• Passage shown:
=-=-=

In the gospel, we are caught up into God's own intimacy. Again we must stress, this is nothing of our own doing. We have not decided to 'join the party'. Instead we have been seized, carried and now seated in Christ at the Father's right hand. The way of intimacy has not been our way made with God, but his way made with us.
Nevertheless, this is where the believer really stands: in Christ, filled with the Spirit of adoption and calling on our dear Abba (Galatians 4:4-6). True Christianity is not about obtaining favour from God. It's about sharing by the Spirit in the eternal intimacy of Father and Son. No wonder Peter can say we "participate in the divine nature" (2 Peter 1:4).
Is intimacy something you’re trying to achieve or receive?
How would your pursuit of intimacy change to know it’s a gift that is yours in Christ?
From all this it should be obvious that Jesus is the basis for our divine participation. As John Owen says in his classic book “Communion with God”:
‘Scripture shows us that we hold communion with the Lord Jesus in grace by a marriage relationship… This spiritual relationship is accompanied with mutual love, and so in this fellowship with Christ we experience and enjoy all the excellent things which are in Him.’ 
Christ is the Bridegroom, we (the church) are his bride. In this union we enjoy all his benefits as though they were ours by right. Marriage is one way of describing our union but the Bible has many different angles on this one truth.
Sometimes it is said that we share in Jesus’ benefits as co-beneficiaries:
As Christ is the Son, we can be called sons (Galatians 4:4-7)
While Jesus is the Anointed One, we also are anointed ones (1 John 2:20)
While Christ is Heir, we are co-heirs (Romans 8:17)
With these descriptions we are graciously allowed to come alongside Jesus, to be treated to his blessings on the same level.
At points we read of another level of identification. Sometimes we are said, in the plural, to be exactly what Jesus is in the singular:
While Christ is the Living Stone, we are living stones (1 Peter 2:4-5)
While Christ is the Seed, we are the seed (Galatians 3:16 <=> 3:29)
While Christ is the Light of the world, we are the light of the world (John 8:12 <=> Matthew 5:14)
While He is the Vine, we are the branches (John 15:5)
Note that, with this last example, it is not that Christ is the root structure and we are the branches. Rather we form part of the Vine! The Vine is One, we are others, but in this organic relationship we become part of him.
This leads to a third category by which the Bible speaks of our union: mutual relationship.
Thus, Christ is the Head, we are the Body (Colossians 1:18)
Christ is the Groom, we are the Bride (Isaiah 54:5; Ezekiel 16; Ephesians 5:21-33; Revelation 19:6-9)
Here is something beyond identification. Here is reciprocity – back and forth, give and take. This union is not impersonal, it is an unbreakable bond of love.
Our union with Christ could not be closer. The Apostle Paul can speak of our history and identity as entirely bound up in Jesus: We are hidden with Christ in God... He is our life. (Col. 3:1-4) In this way, we are more united to Jesus than we are to ourselves. Certainly it is his identity, not our own, that determines our standing in God’s eyes both now and in eternity.

=-=-=

• Your objective: Quote the passage on union with Christ verbatim, starting at "Sometimes it is" and ending at "3:16 <=> 3:29)".

=-=-=

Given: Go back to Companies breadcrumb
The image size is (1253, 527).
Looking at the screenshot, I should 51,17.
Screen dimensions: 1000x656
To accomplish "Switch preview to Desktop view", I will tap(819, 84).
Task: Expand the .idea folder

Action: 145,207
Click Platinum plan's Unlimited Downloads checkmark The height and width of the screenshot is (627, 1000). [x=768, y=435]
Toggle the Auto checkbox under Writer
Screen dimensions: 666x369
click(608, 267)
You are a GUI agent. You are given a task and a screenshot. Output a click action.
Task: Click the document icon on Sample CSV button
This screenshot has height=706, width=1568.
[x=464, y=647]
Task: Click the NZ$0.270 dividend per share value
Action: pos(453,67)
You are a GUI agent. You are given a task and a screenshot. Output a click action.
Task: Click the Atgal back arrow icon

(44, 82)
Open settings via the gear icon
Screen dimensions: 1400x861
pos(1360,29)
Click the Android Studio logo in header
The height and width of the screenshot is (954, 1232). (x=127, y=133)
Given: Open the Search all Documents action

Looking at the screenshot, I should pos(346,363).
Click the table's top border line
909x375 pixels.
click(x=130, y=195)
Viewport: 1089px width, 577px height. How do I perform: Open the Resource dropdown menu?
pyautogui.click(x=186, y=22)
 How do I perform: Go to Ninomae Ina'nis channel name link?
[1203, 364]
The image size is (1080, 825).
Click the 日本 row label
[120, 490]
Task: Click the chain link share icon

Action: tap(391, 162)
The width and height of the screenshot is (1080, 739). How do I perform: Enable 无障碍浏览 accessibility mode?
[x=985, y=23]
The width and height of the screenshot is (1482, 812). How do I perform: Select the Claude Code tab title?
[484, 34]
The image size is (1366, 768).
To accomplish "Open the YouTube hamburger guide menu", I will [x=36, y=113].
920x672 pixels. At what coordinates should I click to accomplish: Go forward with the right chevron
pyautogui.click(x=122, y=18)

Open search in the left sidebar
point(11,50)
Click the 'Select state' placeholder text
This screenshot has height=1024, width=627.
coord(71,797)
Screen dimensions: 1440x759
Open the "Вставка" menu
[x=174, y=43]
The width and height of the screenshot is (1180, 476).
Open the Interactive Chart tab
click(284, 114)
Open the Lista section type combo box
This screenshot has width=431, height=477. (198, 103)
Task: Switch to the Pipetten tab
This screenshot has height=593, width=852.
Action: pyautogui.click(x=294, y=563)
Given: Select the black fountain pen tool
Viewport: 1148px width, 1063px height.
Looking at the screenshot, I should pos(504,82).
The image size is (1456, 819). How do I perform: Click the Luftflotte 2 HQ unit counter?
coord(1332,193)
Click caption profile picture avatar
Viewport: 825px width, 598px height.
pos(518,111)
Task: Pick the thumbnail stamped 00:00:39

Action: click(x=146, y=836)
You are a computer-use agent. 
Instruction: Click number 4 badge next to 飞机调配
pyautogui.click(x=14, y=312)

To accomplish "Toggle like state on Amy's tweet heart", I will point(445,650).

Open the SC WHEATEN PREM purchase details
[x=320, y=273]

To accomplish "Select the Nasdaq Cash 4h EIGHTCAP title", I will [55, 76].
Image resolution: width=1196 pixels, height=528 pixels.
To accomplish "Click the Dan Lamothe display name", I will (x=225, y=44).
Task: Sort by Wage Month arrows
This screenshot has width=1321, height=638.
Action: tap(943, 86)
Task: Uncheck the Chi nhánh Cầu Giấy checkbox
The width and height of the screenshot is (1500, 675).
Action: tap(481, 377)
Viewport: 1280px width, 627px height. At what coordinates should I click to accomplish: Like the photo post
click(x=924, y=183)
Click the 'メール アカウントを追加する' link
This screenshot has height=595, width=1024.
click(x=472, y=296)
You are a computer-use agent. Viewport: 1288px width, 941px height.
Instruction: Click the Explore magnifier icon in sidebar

=-=-=

• Worked answer:
Sometimes it is said that we share in Jesus’ benefits as co-beneficiaries:
As Christ is the Son, we can be called sons (Galatians 4:4-7)
While Jesus is the Anointed One, we also are anointed ones (1 John 2:20)
While Christ is Heir, we are co-heirs (Romans 8:17)
With these descriptions we are graciously allowed to come alongside Jesus, to be treated to his blessings on the same level.
At points we read of another level of identification. Sometimes we are said, in the plural, to be exactly what Jesus is in the singular:
While Christ is the Living Stone, we are living stones (1 Peter 2:4-5)
While Christ is the Seed, we are the seed (Galatians 3:16 <=> 3:29)